=== Your task ===
Copy the whole listing below word for word, with nothing added or left out.

=== Items ===

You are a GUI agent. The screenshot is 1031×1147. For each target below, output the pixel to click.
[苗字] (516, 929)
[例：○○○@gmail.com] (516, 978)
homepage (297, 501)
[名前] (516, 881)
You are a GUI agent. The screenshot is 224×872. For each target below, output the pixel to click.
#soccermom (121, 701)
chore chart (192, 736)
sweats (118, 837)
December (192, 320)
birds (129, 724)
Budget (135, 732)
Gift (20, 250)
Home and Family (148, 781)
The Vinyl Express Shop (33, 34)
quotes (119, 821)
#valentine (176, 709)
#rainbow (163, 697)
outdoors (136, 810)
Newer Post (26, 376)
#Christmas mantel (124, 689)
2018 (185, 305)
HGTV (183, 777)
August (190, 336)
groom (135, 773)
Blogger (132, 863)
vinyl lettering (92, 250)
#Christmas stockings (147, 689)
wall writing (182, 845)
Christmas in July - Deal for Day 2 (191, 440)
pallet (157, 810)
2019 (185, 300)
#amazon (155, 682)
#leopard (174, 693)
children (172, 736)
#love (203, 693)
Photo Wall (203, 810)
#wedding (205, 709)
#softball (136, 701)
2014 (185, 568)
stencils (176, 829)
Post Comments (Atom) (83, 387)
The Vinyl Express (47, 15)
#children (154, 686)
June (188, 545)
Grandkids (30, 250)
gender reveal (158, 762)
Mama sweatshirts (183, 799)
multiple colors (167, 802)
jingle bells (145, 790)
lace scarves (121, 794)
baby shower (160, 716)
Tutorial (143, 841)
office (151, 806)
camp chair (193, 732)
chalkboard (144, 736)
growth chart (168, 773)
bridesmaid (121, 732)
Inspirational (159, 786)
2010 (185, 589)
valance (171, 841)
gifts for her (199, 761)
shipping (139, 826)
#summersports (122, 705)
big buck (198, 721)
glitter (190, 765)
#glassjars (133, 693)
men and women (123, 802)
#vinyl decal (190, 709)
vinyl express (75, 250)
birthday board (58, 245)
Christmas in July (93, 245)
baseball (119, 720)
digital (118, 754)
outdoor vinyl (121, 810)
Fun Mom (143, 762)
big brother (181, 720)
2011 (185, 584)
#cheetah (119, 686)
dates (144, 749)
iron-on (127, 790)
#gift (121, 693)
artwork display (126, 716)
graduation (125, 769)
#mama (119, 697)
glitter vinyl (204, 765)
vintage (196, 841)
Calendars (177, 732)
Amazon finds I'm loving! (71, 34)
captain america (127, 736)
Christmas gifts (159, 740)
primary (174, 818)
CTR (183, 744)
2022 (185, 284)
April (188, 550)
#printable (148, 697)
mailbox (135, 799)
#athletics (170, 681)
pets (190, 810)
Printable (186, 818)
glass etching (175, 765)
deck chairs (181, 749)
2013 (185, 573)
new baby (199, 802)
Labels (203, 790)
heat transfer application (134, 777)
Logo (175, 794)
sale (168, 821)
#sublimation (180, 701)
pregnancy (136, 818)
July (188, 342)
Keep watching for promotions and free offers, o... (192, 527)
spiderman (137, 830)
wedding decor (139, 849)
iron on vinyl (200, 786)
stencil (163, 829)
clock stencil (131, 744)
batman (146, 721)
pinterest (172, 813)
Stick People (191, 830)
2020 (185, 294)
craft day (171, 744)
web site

=== Right answer ===
You are a GUI agent. The screenshot is 1031×1147. For each target below, output the pixel to click.
[苗字] (516, 929)
[例：○○○@gmail.com] (516, 978)
homepage (297, 501)
[名前] (516, 881)
You are a GUI agent. The screenshot is 224×872. For each target below, output the pixel to click.
#soccermom (121, 701)
chore chart (192, 736)
sweats (118, 837)
December (192, 320)
birds (129, 724)
Budget (135, 732)
Gift (20, 250)
Home and Family (148, 781)
The Vinyl Express Shop (33, 34)
quotes (119, 821)
#valentine (176, 709)
#rainbow (163, 697)
outdoors (136, 810)
Newer Post (26, 376)
#Christmas mantel (124, 689)
2018 (185, 305)
HGTV (183, 777)
August (190, 336)
groom (135, 773)
Blogger (132, 863)
vinyl lettering (92, 250)
#Christmas stockings (147, 689)
wall writing (182, 845)
Christmas in July - Deal for Day 2 (191, 440)
pallet (157, 810)
2019 (185, 300)
#amazon (155, 682)
#leopard (174, 693)
children (172, 736)
#love (203, 693)
Photo Wall (203, 810)
#wedding (205, 709)
#softball (136, 701)
2014 (185, 568)
stencils (176, 829)
Post Comments (Atom) (83, 387)
The Vinyl Express (47, 15)
#children (154, 686)
June (188, 545)
Grandkids (30, 250)
gender reveal (158, 762)
Mama sweatshirts (183, 799)
multiple colors (167, 802)
jingle bells (145, 790)
lace scarves (121, 794)
baby shower (160, 716)
Tutorial (143, 841)
office (151, 806)
camp chair (193, 732)
chalkboard (144, 736)
growth chart (168, 773)
bridesmaid (121, 732)
Inspirational (159, 786)
2010 (185, 589)
valance (171, 841)
gifts for her (199, 761)
shipping (139, 826)
#summersports (122, 705)
big buck (198, 721)
glitter (190, 765)
#glassjars (133, 693)
men and women (123, 802)
#vinyl decal (190, 709)
vinyl express (75, 250)
birthday board (58, 245)
Christmas in July (93, 245)
baseball (119, 720)
digital (118, 754)
outdoor vinyl (121, 810)
Fun Mom (143, 762)
big brother (181, 720)
2011 (185, 584)
#cheetah (119, 686)
dates (144, 749)
iron-on (127, 790)
#gift (121, 693)
artwork display (126, 716)
graduation (125, 769)
#mama (119, 697)
glitter vinyl (204, 765)
vintage (196, 841)
Calendars (177, 732)
Amazon finds I'm loving! (71, 34)
captain america (127, 736)
Christmas gifts (159, 740)
primary (174, 818)
CTR (183, 744)
2022 (185, 284)
April (188, 550)
#printable (148, 697)
mailbox (135, 799)
#athletics (170, 681)
pets (190, 810)
Printable (186, 818)
glass etching (175, 765)
deck chairs (181, 749)
2013 (185, 573)
new baby (199, 802)
Labels (203, 790)
heat transfer application (134, 777)
Logo (175, 794)
sale (168, 821)
#sublimation (180, 701)
pregnancy (136, 818)
July (188, 342)
Keep watching for promotions and free offers, o... (192, 527)
spiderman (137, 830)
wedding decor (139, 849)
iron on vinyl (200, 786)
stencil (163, 829)
clock stencil (131, 744)
batman (146, 721)
pinterest (172, 813)
Stick People (191, 830)
2020 (185, 294)
craft day (171, 744)
web site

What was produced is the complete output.